● **Exercise goal**:
The review excerpt below names the stylistic flourishes found in the second part. List each one.

──────── Excerpted text ────────

The second part, subtitled “Walk with Me a While,” continues right where the previous part ended. There’s a more even split between the time we share with the various characters we’ve gotten to know, and it builds on the dynamics that have been setup, but it doesn’t necessarily tie them with one overarching plot thread. As an experience, it’s almost an entirely different beast. The eccentric, but mostly grounded sensibilities of the first part are heightened to another level. There’s musical numbers, tap dancing sequences, and moments of surrealism and visual metaphors. Yet, it miraculously doesn’t feel jarring watching it right after the first since the strange new indulgences are all still thematically connected to what was setup in the first. If you were able to get on the distinctively offbeat wavelength of the first part, the stylistic flourishes of the second part won’t be too hard of a pill to swallow.

──────── Exercise data ────────

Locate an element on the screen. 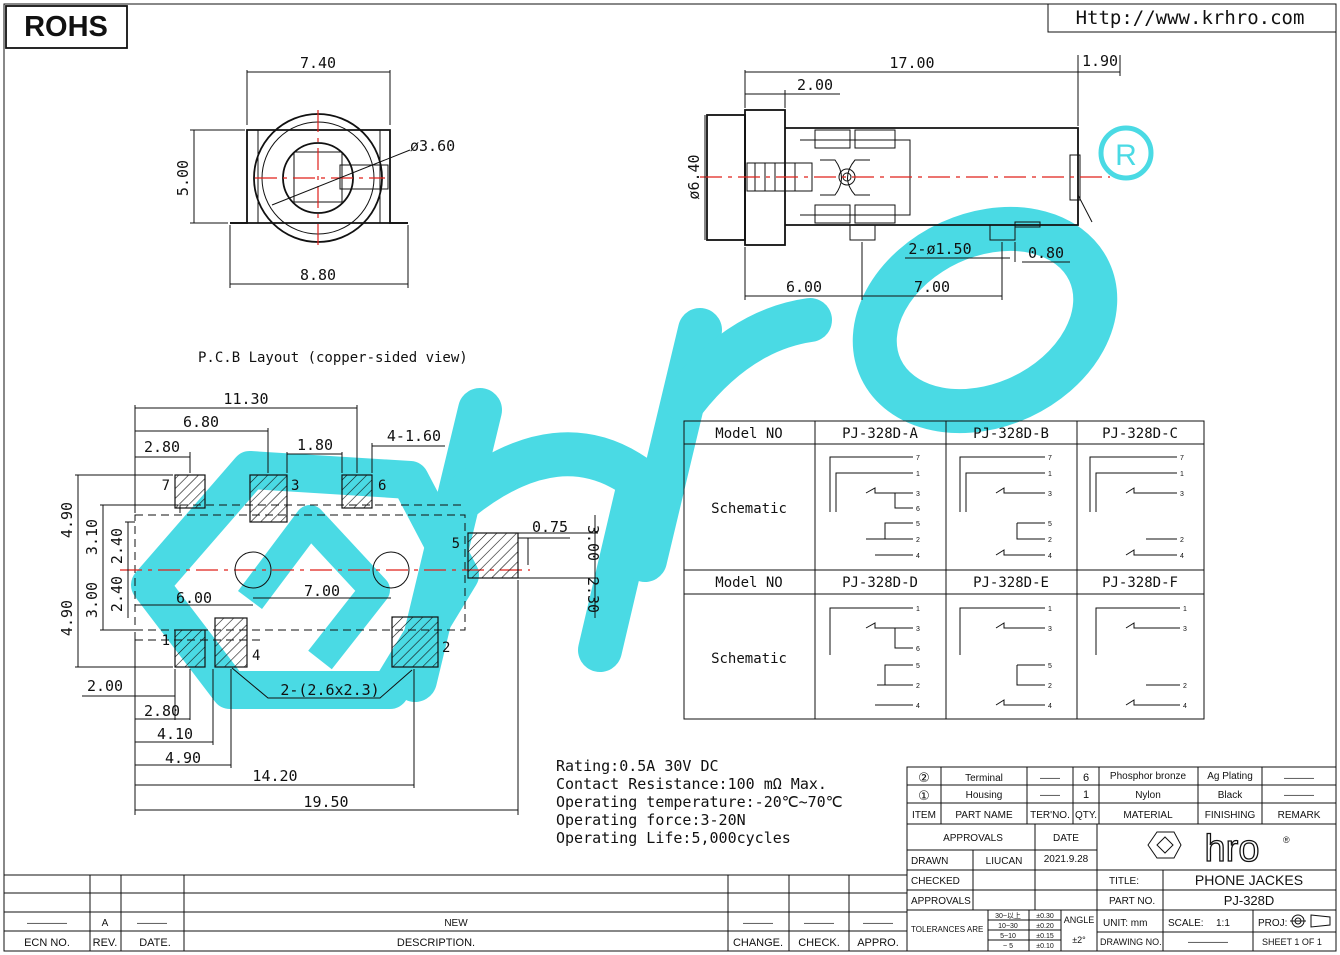 The height and width of the screenshot is (955, 1340). bom-header-remark: REMARK is located at coordinates (1300, 816).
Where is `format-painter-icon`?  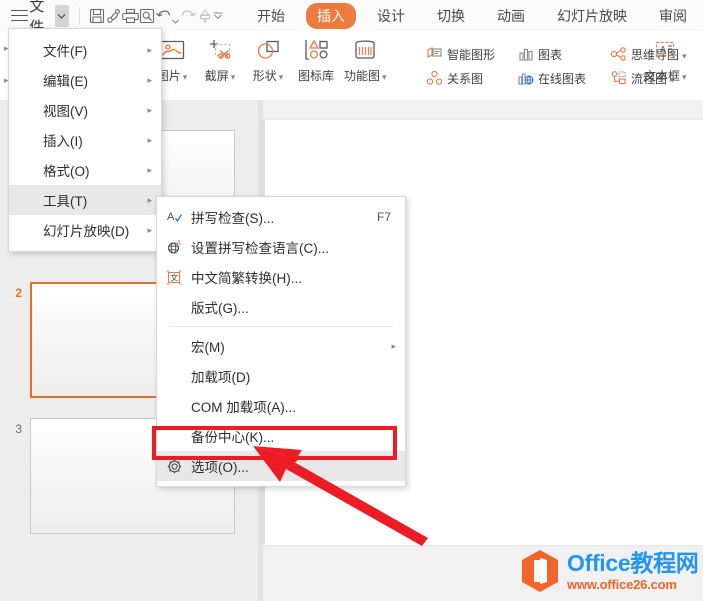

────────

● **Answer to this exercise**:
- Musical numbers
- Tap dancing sequences
- Moments of surrealism
- Visual metaphors